Airway stents can be inserted under local anesthesia with or without conscious sedation, or under general anesthesia.

It’s rare that complications arise for airway stent patients; however, they are possible. Some complications include:

• A local inflammatory reaction can be provoked, resulting in the growth of granulation tissue at the proximal and distal ends of the stent.
• Obstruction of the stent by accumulated respiratory secretions or recurrent tumor growth.
• Migration of the stent, usually due to a violent or persistent cough, tumor growth or resolution of the extrinsic compression that maintained the stent in position.
• Airway perforation or stent rupture (self-expanding metal stents).
• Broken wires or metal fatigue (i.e., decreased strength) (self-expanding metal stents).

Care of the stent after surgery will vary for each case.
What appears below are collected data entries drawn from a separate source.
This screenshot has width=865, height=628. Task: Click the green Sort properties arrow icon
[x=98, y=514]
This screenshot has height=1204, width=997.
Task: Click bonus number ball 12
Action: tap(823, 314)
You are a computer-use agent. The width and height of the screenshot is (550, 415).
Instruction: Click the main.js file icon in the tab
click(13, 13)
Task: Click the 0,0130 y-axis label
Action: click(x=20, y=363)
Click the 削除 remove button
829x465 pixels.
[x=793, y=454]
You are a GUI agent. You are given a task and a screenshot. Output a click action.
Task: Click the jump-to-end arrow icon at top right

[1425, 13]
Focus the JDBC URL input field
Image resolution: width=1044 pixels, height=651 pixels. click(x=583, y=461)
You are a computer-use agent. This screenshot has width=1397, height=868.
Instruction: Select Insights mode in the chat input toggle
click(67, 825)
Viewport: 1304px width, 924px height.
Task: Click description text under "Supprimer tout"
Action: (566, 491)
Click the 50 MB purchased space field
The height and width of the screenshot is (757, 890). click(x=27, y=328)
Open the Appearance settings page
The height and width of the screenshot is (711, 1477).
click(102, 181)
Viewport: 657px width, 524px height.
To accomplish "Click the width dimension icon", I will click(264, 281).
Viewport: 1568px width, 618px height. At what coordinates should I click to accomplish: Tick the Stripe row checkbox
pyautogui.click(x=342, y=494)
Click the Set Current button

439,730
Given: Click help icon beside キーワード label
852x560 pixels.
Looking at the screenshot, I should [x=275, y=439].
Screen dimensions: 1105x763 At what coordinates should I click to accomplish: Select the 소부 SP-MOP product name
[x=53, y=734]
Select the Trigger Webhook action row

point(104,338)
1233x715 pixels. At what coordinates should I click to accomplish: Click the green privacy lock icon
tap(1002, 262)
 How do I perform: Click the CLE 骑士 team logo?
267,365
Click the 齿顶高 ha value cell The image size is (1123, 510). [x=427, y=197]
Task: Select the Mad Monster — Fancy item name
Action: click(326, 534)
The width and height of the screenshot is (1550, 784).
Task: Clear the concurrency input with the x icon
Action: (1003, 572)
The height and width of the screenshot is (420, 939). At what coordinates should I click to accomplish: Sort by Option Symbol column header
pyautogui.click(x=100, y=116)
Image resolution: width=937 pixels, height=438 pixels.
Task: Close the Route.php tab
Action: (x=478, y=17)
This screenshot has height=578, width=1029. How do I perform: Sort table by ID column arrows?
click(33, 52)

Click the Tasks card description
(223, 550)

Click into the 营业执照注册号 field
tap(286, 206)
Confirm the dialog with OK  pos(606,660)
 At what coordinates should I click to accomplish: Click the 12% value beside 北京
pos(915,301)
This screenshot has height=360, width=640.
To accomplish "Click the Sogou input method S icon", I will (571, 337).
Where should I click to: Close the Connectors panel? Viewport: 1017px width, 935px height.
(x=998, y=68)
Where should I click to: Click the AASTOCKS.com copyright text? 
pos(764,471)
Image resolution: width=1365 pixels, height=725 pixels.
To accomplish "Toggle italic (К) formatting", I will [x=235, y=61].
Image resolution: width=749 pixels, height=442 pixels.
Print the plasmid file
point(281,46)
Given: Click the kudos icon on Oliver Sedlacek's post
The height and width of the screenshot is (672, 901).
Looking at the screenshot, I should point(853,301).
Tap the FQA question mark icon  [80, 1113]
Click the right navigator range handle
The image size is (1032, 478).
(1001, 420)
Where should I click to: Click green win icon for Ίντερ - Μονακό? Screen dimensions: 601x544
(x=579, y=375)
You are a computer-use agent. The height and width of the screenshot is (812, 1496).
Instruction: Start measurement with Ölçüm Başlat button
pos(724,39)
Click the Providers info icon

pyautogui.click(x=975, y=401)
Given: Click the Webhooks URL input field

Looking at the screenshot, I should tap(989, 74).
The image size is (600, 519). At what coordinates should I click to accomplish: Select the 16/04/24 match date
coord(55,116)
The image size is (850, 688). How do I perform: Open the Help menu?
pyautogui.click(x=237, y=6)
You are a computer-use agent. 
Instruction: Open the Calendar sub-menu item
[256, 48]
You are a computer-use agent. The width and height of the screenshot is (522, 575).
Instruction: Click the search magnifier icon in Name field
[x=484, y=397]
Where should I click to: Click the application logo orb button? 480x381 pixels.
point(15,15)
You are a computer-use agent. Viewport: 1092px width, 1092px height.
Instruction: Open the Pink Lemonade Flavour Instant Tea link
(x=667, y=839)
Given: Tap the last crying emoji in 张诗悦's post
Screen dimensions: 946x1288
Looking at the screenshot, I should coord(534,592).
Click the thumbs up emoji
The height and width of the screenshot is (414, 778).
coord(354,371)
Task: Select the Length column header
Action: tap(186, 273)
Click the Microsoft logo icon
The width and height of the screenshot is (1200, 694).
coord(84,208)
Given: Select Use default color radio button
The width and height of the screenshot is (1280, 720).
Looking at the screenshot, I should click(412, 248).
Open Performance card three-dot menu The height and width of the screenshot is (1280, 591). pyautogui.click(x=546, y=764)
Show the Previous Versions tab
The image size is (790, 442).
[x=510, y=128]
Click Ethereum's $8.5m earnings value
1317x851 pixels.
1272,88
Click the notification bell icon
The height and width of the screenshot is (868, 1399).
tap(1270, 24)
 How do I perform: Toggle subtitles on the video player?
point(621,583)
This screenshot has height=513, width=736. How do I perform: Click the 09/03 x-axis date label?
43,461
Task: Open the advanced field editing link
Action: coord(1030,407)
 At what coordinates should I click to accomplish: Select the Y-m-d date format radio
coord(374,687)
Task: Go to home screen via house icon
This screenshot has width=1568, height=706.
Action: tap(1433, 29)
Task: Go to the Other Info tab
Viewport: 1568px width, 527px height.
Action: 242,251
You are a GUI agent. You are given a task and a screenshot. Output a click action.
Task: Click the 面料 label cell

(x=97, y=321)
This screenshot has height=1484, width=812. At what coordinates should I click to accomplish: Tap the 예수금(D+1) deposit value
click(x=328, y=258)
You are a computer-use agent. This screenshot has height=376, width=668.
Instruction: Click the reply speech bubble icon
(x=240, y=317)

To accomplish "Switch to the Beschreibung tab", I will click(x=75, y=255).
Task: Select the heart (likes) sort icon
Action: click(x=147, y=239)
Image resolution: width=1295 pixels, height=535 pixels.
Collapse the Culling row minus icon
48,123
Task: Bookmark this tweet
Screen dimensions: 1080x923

All patients will be required to see their doctor regularly to be sure the stent is working properly and to make sure complications do not arise.

Pulmonary Nodules

A pulmonary nodule is an abnormal growth on the lung. It may or may not indicate lung cancer. If cancer is suspected, a biopsy of the nodule will be ordered by the physician. A CT scan will also typically be performed to help determine the growth rate, shape of the nodule and the pattern of calcification to help determine if it’s cancerous or not.

Nodules can be caused for a variety of reasons:
• Infection
• Inflammation
• Benign tumor
• Malignant tumor

Most people with lung nodules do not have any symptoms. A majority of the time, they are found incidentally when a chest X-ray is done for another reason.

Treatment for lung nodules will vary widely depending on the cause and if they’re malignant. Most benign lung nodules, especially those that haven’t changed over a period of time, may be left alone.